This is 29


I'm twenty nine years old. Two nine. 29. Yes I'm a week late with this post but the fact still remains: I have entered the last year of my twenties. I'll be honest, I didn't have a picture of what 29 should look like. Probably surprising for most to learn. I haven't had a timeline for my life mapped out. Actually, I feel like I've spent so much of my adult like pushing off expectations for me. I had no interest in getting married young. Having kids young. I didn't come out of college with the idea of what my "perfect career" would look like. I haven't had an ideal destination to settle down in mind. In fact, I haven't even really had much interest in owning a home. If I really think about it, dig down and really think about it, the only aspirations I've had involve travel. Ever since I turned 21 in Wales, I've had this insatiable need to be on an airplane headed somewhere new. 

Yet here we are. Twenty Nine. I have a career I stumbled into but find myself thriving at. I have a husband, which still doesn't quite register for me. I live in a crazy city that is both enchanting and exhausting. I still sleep on the mattress I've had since college but splurge for someone to fold my laundry for me at the laundromat. I still can't picture myself with kids and quite frankly, I feel no different than I did at 18 or 21. 

Its strange isn't it? People tend to have these expectations for their life. There are all these milestones laid out for you: graduate from college and give up the yearly 3 month vacation you've become accustomed to, get a "real" job, legally tie yourself to another human, birth and care for a small human, spend thousands and thousands of dollars on some bricks, siding and a roof. In a way, I thought I was going to feel different when I reached these milestone. Even if I didn't have a timeline in mind for when I was expected to achieve them, I still thought they were going to be these big moments. Things that would "change" me and my perspective. But quite frankly, I feel no sense of accomplishment by reaching these markers. I feel no emotional attachment to them. They all just feel like another day in my life. Same as the days that came before and the days I'm sure that will follow. 

When I saw England for the first time at 20, I thought I was going to have this overwhelming feeling of awe. I had dreamed of going abroad since at long as I could remember and I thought the moment I finally touched foreign soil would feel life changing. But it didn't. It didn't feel like this big huge thing. It didn't feel monumental to visit Big Ben in London. It didn't feel monumental to the mosaic tiles in Park Guell in Barcelona. It didn't feel monumental to watch sheep cross in front of our car in the English countryside. All of these experiences were incredible and wonderful and beautiful.

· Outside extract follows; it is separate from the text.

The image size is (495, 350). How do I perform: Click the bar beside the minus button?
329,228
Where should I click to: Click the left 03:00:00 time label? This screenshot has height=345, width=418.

But I didn't feel the way I had always envisioned in my head I would feel.  

I think that should have been my first indication that all of the other "big" moments in life wouldn't end up feeling how society had made me feel like they should. My husband is probably going to murder me for saying this, but I don't think my wedding day was in fact "the best day of my life. Gun to my head I probably couldn't pinpoint what I'd consider the "best day of my life", but I do know that I've had a lot of really great days in my life. Like the day my husband (boyfriend at the time) and I went hiking in the Colorado mountains in the Fall. When we tuna fish packets for lunch on a boulder overlooking a still lake in the valley of mountain peaks. Or the day my husband surprised me with a stay at a hotel with the most breathtaking view of the Costa Rican coastline I could have ever dreamed of. The same day we spent the evening drinking fruity drinks in the hot tub during a rainstorm because the drive from Jaco to Mauel Antonio included a one lane road, uphill and along the the edge of a cliff. Looking back on my relationship, and on my life, I'd say my wedding was a super awesome day among a handful of other super awesome days. 

I promise I have a point to all of these ramblings. I don't think we - speaking collectively as society here - should be placing so much emphasis on these big moments. On these milestones or "markers of success". I think we should be focusing on the everyday. On the little moments that make up our life span. Now, I'm not saying we shouldn't celebrate these huge, exciting things in our lives -- because I'd be lying if I didn't admit I'm the first one busting open a bottle of champagne when someone gets engaged or gets a promotion or buys a house -- but I think we should also be focusing on the mundane things that turn out to be huge and exciting too.  

In the same vein of all these milestones, I don't think we should have such an emphasis on birthdays, or timelines. I don't think people should have a timeline in their mind of when they should have accomplished things. Because timelines inevitably lead to disappointment. So much of our life is contingent on circumstance and fortune. Some people probably hoped to be married with 2 kids by 30 and had to watch that dream pass them by, disappointed and unfulfilled. Others probably dreamed of having their first kid at 25, in a house they bought with their husband, but instead got knocked up at 17 and had to live in with their parents. But here's the thing: age doesn't define us. Milestones don't define us. Answers to our old school extended families routine questions at holiday dinners don't define us.  

I'm sure I'll still have sort of weird mental breakdown about turning 30 come this time next year, but for now, I'm going to continue to embrace feeling like I'm never actually growing up. That is, until the grey hair and deep wrinkles make that fact unavoidable.